A Corpus for Persuasion Techniques in Multimodal Data
- Identifying the techniques used in inflammatory, misinformed, and propagandist, multimodal social media posts.
Creating a set of annotation protocols and guidelines for annotating the texts and images in inflammatory and propagandist multimodal social media posts.
Creating a machine learning algorithm that can detect inflammatory and propagandist multimodal social media posts. All Foreground IP will be open sourced for public access per the SRA.
Visual cues have been shown to be an important manipulator in fake news propaganda and are regularly used as persuasive vehicles for misinformation [Shu et al., 2017]. During the 2016 election campaign, malicious accounts (social bots, cyborg, trolls) on Facebook and Twitter used sensational images to provoke anger or other emotional responses from consumers [Guo et al., 2019]. Moreover, studying the “meme archive” on FactCheck.org indicates that Internet memes (“Memes”), as multimodal entities, represent a major part of misinformation campaigns.
The goal of this Research is to encourage the research community to study the problem of misinformation by providing models and techniques to detect deception in social media content by (i) creating a corpus of various manipulative, misleading and propagandist images and text, (ii) constructing a machine learning algorithm to analyze such images and text, and (iii) open source publishing the Foreground IP for public access.

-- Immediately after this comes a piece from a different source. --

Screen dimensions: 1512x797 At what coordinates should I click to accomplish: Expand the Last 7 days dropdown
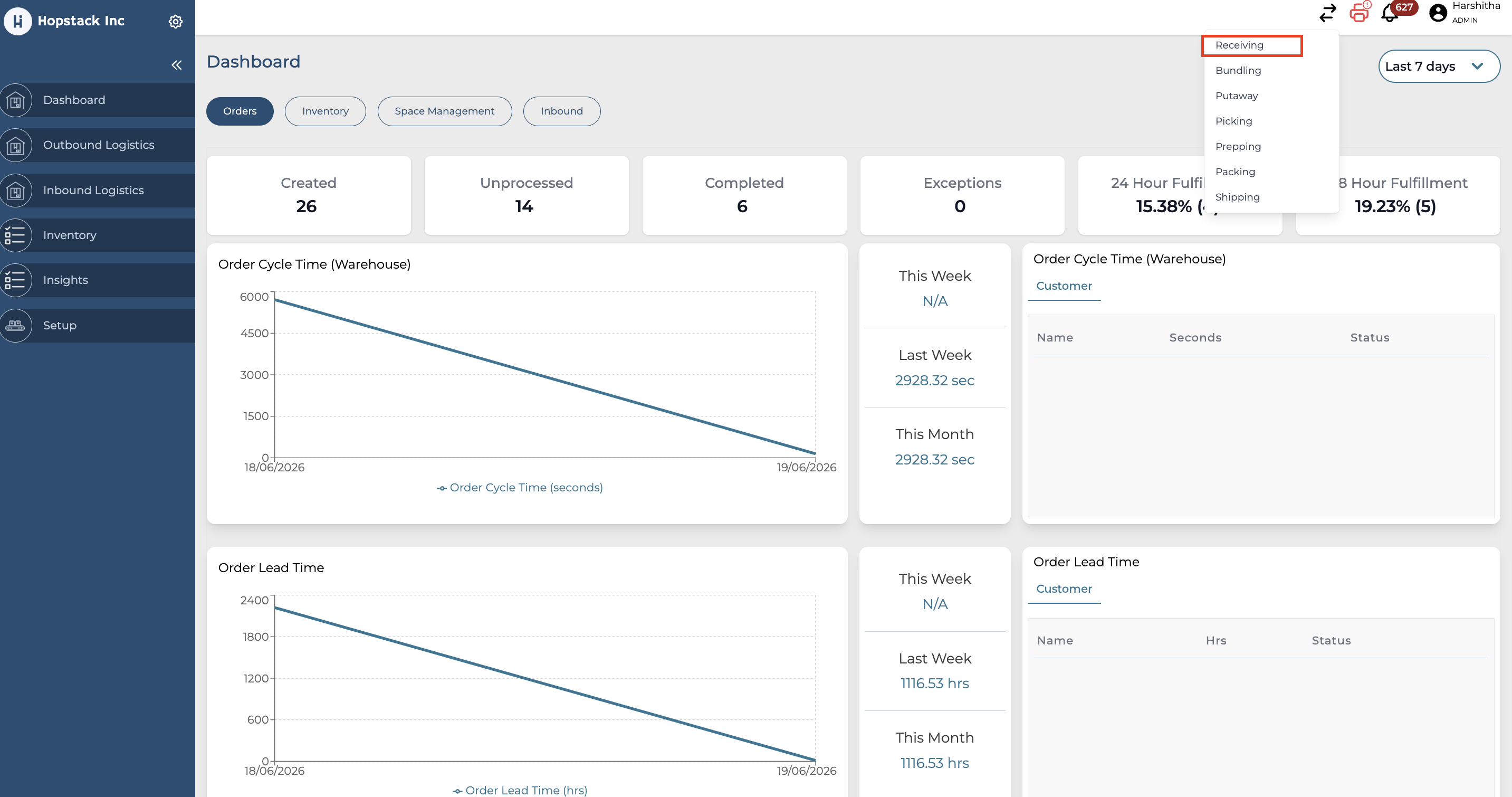pyautogui.click(x=1439, y=67)
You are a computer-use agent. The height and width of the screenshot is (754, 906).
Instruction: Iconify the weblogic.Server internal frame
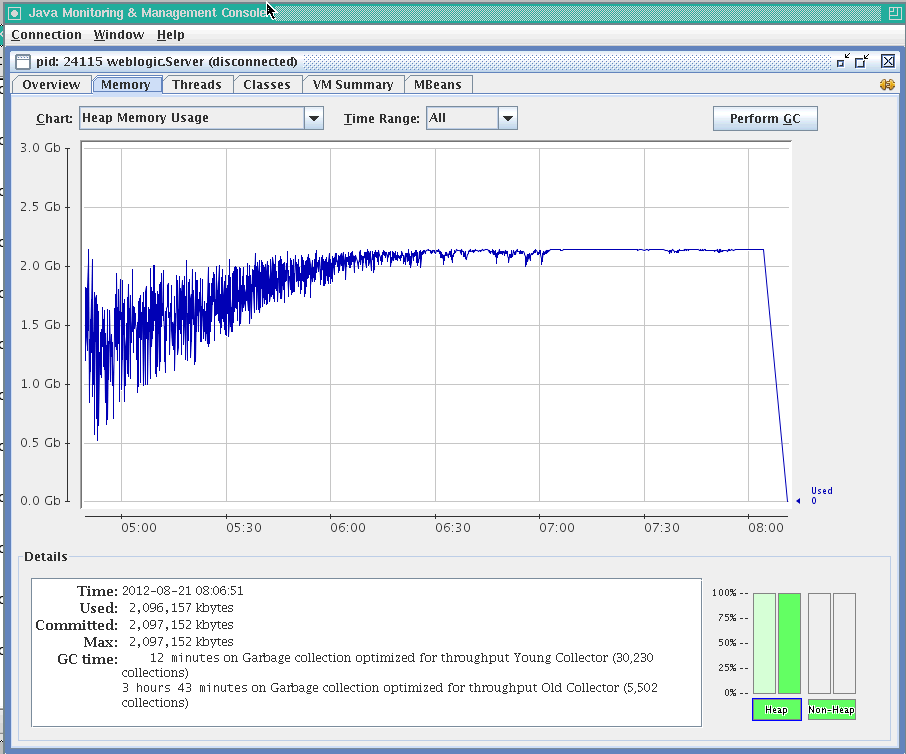(x=843, y=61)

A secondary goal of the research performed under this SOW is to allow Sponsor to proactively demote contents with high deception scores and nominate them for fact-checking/hate speech detection before they become viral. HBKU/QCRI believes that the deceptive techniques could help explain the demotion process, e.g., by highlighting parts of the text or of the image that use certain types of deceptive techniques such as “Appeal to Fear”, “Loaded Language”, etc. This can make it clear to human fact-checkers why the image has been suggested for fact- checking/hate speech detection, or could be used to offer a similar explanation to the end user.
~9,000 memes annotated.